# [What needs to be done]
Copy the data verbatim, from its first line through the line containing "pos(1460,189)", with both of those lines included.

# [Raw records]
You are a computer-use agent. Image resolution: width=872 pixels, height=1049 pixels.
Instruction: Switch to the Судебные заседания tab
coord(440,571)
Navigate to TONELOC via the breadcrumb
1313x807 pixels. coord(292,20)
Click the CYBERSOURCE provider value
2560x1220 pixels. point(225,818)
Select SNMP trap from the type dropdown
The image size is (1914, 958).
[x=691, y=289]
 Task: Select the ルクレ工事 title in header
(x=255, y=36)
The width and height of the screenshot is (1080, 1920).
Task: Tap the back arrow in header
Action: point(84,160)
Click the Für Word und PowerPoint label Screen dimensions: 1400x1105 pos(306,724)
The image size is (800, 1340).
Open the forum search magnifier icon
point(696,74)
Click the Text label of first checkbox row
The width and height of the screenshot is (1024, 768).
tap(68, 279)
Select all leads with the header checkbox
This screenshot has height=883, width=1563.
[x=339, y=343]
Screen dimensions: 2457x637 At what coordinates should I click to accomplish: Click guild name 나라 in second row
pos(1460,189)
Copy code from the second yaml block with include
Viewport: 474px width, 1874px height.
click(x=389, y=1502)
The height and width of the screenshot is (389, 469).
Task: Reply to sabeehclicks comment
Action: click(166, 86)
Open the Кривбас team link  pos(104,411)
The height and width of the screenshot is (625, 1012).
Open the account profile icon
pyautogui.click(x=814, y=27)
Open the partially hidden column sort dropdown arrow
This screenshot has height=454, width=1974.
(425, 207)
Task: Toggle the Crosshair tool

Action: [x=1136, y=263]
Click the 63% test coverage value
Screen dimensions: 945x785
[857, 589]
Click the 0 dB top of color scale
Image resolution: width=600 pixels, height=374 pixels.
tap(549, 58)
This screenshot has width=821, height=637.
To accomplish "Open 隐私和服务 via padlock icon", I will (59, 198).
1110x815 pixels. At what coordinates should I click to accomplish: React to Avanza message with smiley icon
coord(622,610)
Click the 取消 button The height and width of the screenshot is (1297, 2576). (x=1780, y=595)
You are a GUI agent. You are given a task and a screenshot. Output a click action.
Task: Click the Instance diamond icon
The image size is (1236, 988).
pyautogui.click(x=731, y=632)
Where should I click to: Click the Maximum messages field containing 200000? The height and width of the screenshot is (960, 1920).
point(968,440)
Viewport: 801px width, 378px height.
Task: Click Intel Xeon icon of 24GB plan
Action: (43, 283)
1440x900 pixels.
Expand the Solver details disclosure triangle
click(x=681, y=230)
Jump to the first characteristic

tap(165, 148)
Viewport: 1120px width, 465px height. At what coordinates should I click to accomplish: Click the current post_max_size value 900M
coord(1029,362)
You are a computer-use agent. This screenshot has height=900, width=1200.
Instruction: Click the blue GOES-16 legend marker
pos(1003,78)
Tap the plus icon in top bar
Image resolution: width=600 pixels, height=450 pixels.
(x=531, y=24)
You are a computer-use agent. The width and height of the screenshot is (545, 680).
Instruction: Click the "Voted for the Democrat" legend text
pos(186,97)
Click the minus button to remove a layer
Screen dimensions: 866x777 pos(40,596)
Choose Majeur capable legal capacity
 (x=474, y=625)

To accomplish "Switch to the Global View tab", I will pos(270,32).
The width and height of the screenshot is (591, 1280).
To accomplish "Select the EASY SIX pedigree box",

# [Final answer]
You are a computer-use agent. Image resolution: width=872 pixels, height=1049 pixels.
Instruction: Switch to the Судебные заседания tab
coord(440,571)
Navigate to TONELOC via the breadcrumb
1313x807 pixels. coord(292,20)
Click the CYBERSOURCE provider value
2560x1220 pixels. point(225,818)
Select SNMP trap from the type dropdown
The image size is (1914, 958).
[x=691, y=289]
 Task: Select the ルクレ工事 title in header
(x=255, y=36)
The width and height of the screenshot is (1080, 1920).
Task: Tap the back arrow in header
Action: point(84,160)
Click the Für Word und PowerPoint label Screen dimensions: 1400x1105 pos(306,724)
The image size is (800, 1340).
Open the forum search magnifier icon
point(696,74)
Click the Text label of first checkbox row
The width and height of the screenshot is (1024, 768).
tap(68, 279)
Select all leads with the header checkbox
This screenshot has height=883, width=1563.
[x=339, y=343]
Screen dimensions: 2457x637 At what coordinates should I click to accomplish: Click guild name 나라 in second row
pos(1460,189)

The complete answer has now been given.